** Opening Input data block **
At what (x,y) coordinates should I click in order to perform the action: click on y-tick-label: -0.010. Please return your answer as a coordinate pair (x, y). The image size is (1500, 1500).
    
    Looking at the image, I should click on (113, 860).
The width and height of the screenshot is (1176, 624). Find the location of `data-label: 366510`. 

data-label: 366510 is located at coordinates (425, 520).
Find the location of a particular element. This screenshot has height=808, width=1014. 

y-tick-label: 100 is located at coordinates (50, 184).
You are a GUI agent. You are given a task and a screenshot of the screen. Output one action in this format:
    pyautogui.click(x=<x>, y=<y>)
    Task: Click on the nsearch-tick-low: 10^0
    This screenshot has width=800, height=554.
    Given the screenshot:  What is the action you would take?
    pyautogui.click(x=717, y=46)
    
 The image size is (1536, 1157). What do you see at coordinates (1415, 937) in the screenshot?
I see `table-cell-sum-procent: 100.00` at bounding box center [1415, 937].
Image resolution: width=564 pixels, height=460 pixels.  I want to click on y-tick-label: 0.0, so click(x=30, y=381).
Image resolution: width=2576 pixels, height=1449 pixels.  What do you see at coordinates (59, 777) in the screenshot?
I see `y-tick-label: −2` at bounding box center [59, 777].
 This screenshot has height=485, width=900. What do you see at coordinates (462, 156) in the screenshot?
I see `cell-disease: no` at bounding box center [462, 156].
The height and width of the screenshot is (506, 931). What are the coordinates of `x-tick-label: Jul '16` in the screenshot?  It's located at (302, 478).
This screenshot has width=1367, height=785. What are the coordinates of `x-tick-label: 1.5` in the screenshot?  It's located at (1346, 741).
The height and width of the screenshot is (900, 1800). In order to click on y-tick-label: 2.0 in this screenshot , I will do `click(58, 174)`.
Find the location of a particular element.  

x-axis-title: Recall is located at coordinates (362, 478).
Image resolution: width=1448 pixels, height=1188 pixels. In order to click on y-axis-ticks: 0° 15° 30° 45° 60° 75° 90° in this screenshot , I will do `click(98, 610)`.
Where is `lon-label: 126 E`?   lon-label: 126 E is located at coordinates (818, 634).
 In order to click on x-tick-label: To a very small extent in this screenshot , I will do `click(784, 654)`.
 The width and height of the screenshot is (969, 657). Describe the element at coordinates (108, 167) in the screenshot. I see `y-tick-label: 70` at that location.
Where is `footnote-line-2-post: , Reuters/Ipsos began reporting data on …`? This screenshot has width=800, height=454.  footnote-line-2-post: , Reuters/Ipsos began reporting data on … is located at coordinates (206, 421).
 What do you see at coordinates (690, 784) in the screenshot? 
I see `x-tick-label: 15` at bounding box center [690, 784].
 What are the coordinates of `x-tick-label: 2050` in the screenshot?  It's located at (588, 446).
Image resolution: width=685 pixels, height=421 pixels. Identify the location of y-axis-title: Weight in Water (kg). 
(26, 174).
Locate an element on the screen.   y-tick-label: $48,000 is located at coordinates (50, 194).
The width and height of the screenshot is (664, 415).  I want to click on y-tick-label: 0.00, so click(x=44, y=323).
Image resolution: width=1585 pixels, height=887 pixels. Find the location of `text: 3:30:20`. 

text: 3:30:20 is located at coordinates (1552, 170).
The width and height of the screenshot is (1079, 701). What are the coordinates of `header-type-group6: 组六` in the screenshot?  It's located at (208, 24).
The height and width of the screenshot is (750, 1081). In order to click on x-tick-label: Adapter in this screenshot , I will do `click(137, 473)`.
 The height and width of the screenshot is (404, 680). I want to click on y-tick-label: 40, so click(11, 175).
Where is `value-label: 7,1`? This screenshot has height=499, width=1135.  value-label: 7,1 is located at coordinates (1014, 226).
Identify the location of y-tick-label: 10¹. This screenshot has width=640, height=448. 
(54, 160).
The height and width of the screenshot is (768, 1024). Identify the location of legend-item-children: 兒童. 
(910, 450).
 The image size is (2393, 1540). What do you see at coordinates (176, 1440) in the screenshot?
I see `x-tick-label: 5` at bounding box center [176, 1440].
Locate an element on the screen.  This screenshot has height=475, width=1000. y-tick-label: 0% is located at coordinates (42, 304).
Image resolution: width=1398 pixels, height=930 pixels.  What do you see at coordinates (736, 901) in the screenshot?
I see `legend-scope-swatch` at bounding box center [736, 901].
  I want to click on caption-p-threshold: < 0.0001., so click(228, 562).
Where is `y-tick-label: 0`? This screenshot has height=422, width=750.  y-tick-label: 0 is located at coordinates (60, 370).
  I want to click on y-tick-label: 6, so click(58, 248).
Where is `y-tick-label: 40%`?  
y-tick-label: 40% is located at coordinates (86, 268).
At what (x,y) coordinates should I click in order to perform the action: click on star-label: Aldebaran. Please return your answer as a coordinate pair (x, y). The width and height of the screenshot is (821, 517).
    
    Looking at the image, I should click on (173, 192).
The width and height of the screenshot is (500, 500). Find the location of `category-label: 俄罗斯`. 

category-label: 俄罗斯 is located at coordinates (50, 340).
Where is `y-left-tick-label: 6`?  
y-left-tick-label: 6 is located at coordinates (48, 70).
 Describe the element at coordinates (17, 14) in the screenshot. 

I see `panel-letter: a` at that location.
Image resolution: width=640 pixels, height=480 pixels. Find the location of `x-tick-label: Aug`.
** Closing Input data block **
- [Instructions for the task]
Rewrite these lines with every "coordinate pair" switched to "point", keeping everything else the same.

- [Answer for this exercise]
At what (x,y) coordinates should I click in order to perform the action: click on y-tick-label: -0.010. Please return your answer as a point (x, y). The image size is (1500, 1500).
    
    Looking at the image, I should click on (113, 860).
The width and height of the screenshot is (1176, 624). Find the location of `data-label: 366510`. 

data-label: 366510 is located at coordinates (425, 520).
Find the location of a particular element. This screenshot has height=808, width=1014. 

y-tick-label: 100 is located at coordinates (50, 184).
You are a GUI agent. You are given a task and a screenshot of the screen. Output one action in this format:
    pyautogui.click(x=<x>, y=<y>)
    Task: Click on the nsearch-tick-low: 10^0
    This screenshot has width=800, height=554.
    Given the screenshot:  What is the action you would take?
    pyautogui.click(x=717, y=46)
    
 The image size is (1536, 1157). What do you see at coordinates (1415, 937) in the screenshot?
I see `table-cell-sum-procent: 100.00` at bounding box center [1415, 937].
Image resolution: width=564 pixels, height=460 pixels.  I want to click on y-tick-label: 0.0, so click(x=30, y=381).
Image resolution: width=2576 pixels, height=1449 pixels.  What do you see at coordinates (59, 777) in the screenshot?
I see `y-tick-label: −2` at bounding box center [59, 777].
 This screenshot has height=485, width=900. What do you see at coordinates (462, 156) in the screenshot?
I see `cell-disease: no` at bounding box center [462, 156].
The height and width of the screenshot is (506, 931). What are the coordinates of `x-tick-label: Jul '16` in the screenshot?  It's located at (302, 478).
This screenshot has width=1367, height=785. What are the coordinates of `x-tick-label: 1.5` in the screenshot?  It's located at (1346, 741).
The height and width of the screenshot is (900, 1800). In order to click on y-tick-label: 2.0 in this screenshot , I will do `click(58, 174)`.
Find the location of a particular element.  

x-axis-title: Recall is located at coordinates (362, 478).
Image resolution: width=1448 pixels, height=1188 pixels. In order to click on y-axis-ticks: 0° 15° 30° 45° 60° 75° 90° in this screenshot , I will do `click(98, 610)`.
Where is `lon-label: 126 E`?   lon-label: 126 E is located at coordinates (818, 634).
 In order to click on x-tick-label: To a very small extent in this screenshot , I will do `click(784, 654)`.
 The width and height of the screenshot is (969, 657). Describe the element at coordinates (108, 167) in the screenshot. I see `y-tick-label: 70` at that location.
Where is `footnote-line-2-post: , Reuters/Ipsos began reporting data on …`? This screenshot has width=800, height=454.  footnote-line-2-post: , Reuters/Ipsos began reporting data on … is located at coordinates (206, 421).
 What do you see at coordinates (690, 784) in the screenshot? 
I see `x-tick-label: 15` at bounding box center [690, 784].
 What are the coordinates of `x-tick-label: 2050` in the screenshot?  It's located at (588, 446).
Image resolution: width=685 pixels, height=421 pixels. Identify the location of y-axis-title: Weight in Water (kg). 
(26, 174).
Locate an element on the screen.   y-tick-label: $48,000 is located at coordinates (50, 194).
The width and height of the screenshot is (664, 415).  I want to click on y-tick-label: 0.00, so click(x=44, y=323).
Image resolution: width=1585 pixels, height=887 pixels. Find the location of `text: 3:30:20`. 

text: 3:30:20 is located at coordinates (1552, 170).
The width and height of the screenshot is (1079, 701). What are the coordinates of `header-type-group6: 组六` in the screenshot?  It's located at (208, 24).
The height and width of the screenshot is (750, 1081). In order to click on x-tick-label: Adapter in this screenshot , I will do `click(137, 473)`.
 The height and width of the screenshot is (404, 680). I want to click on y-tick-label: 40, so click(11, 175).
Where is `value-label: 7,1`? This screenshot has height=499, width=1135.  value-label: 7,1 is located at coordinates (1014, 226).
Identify the location of y-tick-label: 10¹. This screenshot has width=640, height=448. 
(54, 160).
The height and width of the screenshot is (768, 1024). Identify the location of legend-item-children: 兒童. 
(910, 450).
 The image size is (2393, 1540). What do you see at coordinates (176, 1440) in the screenshot?
I see `x-tick-label: 5` at bounding box center [176, 1440].
Locate an element on the screen.  This screenshot has height=475, width=1000. y-tick-label: 0% is located at coordinates (42, 304).
Image resolution: width=1398 pixels, height=930 pixels.  What do you see at coordinates (736, 901) in the screenshot?
I see `legend-scope-swatch` at bounding box center [736, 901].
  I want to click on caption-p-threshold: < 0.0001., so click(228, 562).
Where is `y-tick-label: 0`? This screenshot has height=422, width=750.  y-tick-label: 0 is located at coordinates (60, 370).
  I want to click on y-tick-label: 6, so click(58, 248).
Where is `y-tick-label: 40%`?  
y-tick-label: 40% is located at coordinates (86, 268).
At what (x,y) coordinates should I click in order to perform the action: click on star-label: Aldebaran. Please return your answer as a point (x, y). The width and height of the screenshot is (821, 517).
    
    Looking at the image, I should click on (173, 192).
The width and height of the screenshot is (500, 500). Find the location of `category-label: 俄罗斯`. 

category-label: 俄罗斯 is located at coordinates (50, 340).
Where is `y-left-tick-label: 6`?  
y-left-tick-label: 6 is located at coordinates (48, 70).
 Describe the element at coordinates (17, 14) in the screenshot. 

I see `panel-letter: a` at that location.
Image resolution: width=640 pixels, height=480 pixels. Find the location of `x-tick-label: Aug`.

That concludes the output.